WALTHAM No one is expecting Boston Celtics rookie JaJuan Johnson to come in and average 20 points and 10 rebounds right away, if at all. But unlike most of Boston's rookies in recent years, Johnson comes in with a realistic chance of seeing some playing time from Day One.
An All-American who was Big Ten Player of the Year and Defensive Player of the Year at Purdue, Johnson comes in with the kind of pedigree that bodes well for an NBA newcomer.
Johnson became the fourth player to return to the Celtics' practice facility since the tentative agreement between the players and owners was reached which allowed for players to resume working out at practice facilities.
While he declined to speak with the media following his Saturday morning workout, he discussed in an earlier interview the transition he'll have to make from college to the pros.
"Everyone is bigger, stronger," he said. "I know it's not like college, anymore. But I'm coming in to help this team anyway I can."
Even though he's yet to have his first practice with the Celtics, it's a given that he'll be one of the Celtics' best big men at running the floor and finishing in transition. He can also score facing the basket and at times from the perimeter.

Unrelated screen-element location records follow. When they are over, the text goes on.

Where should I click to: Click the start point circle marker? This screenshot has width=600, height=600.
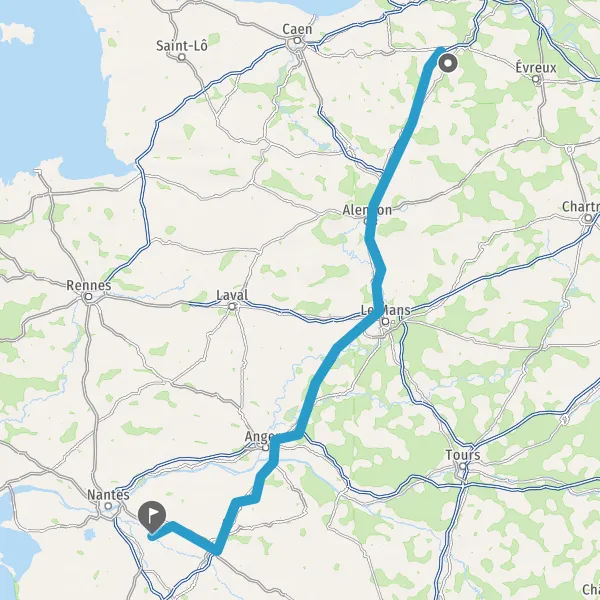pyautogui.click(x=447, y=63)
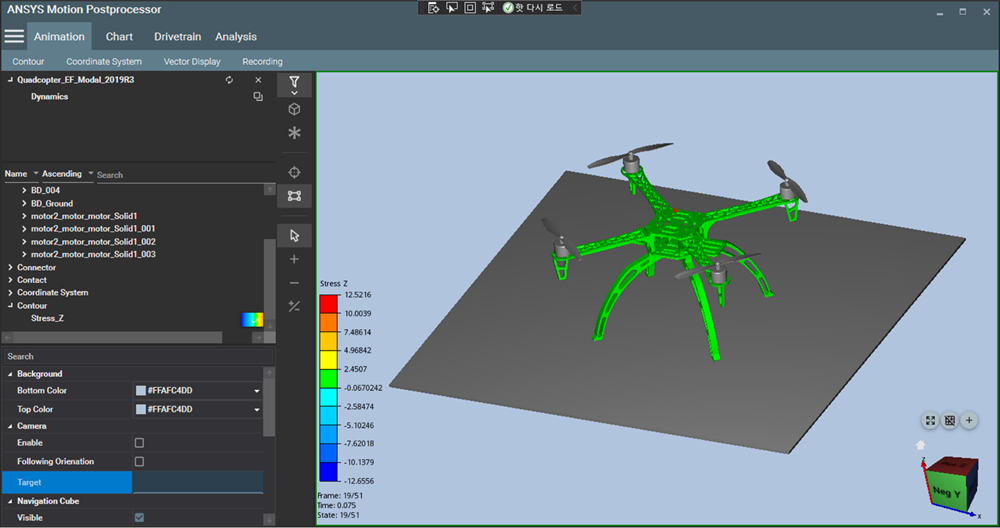Screen dimensions: 1000x528
Task: Click the filter funnel icon
Action: pos(294,82)
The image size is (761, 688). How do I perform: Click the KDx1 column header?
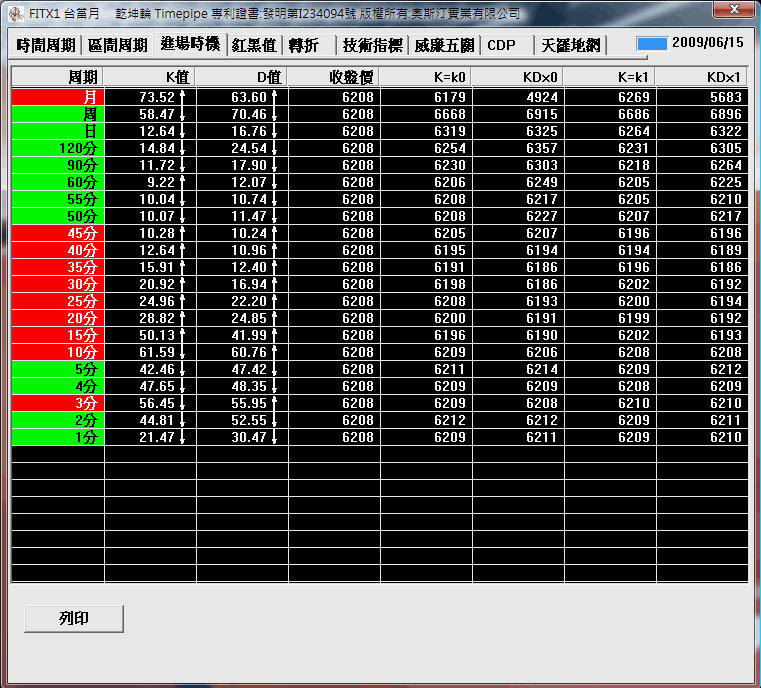pyautogui.click(x=702, y=77)
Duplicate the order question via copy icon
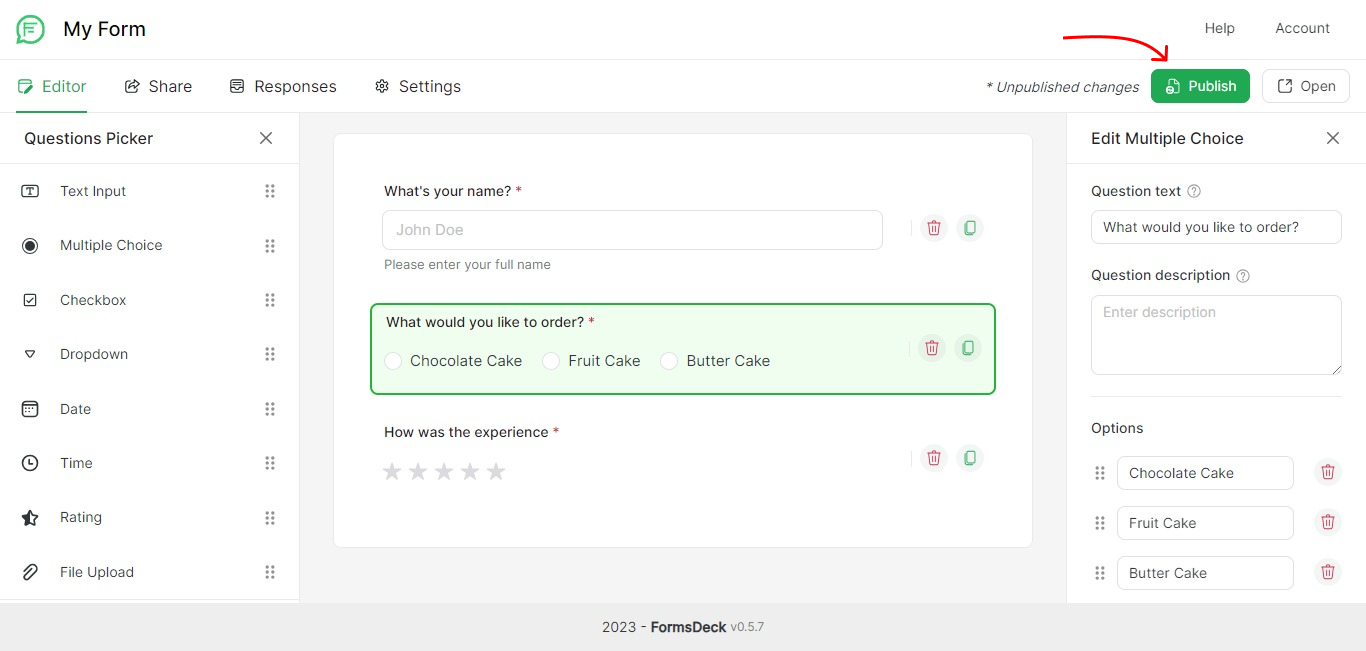 pos(968,347)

Defensively, he doesn't have the strength yet to hold his own in the paint with the NBA's elite big men, but his knack for blocking shots as a weak-side defender should fit in nicely with the defensive-minded Celtics.
However, with the lockout wiping out all of summer league and leaving the NBA with a shortened preseason, it's unlikely that there will be many rookies making much of an impact. Johnson's experience may give him an edge in terms of picking up the Celtics' way of doing things, quickly.
"He's a four-year college guy and he's very mature," said his agent, Bill Duffy, who also represents Celtics point guard Rajon Rondo. "That will serve him very well in the transition."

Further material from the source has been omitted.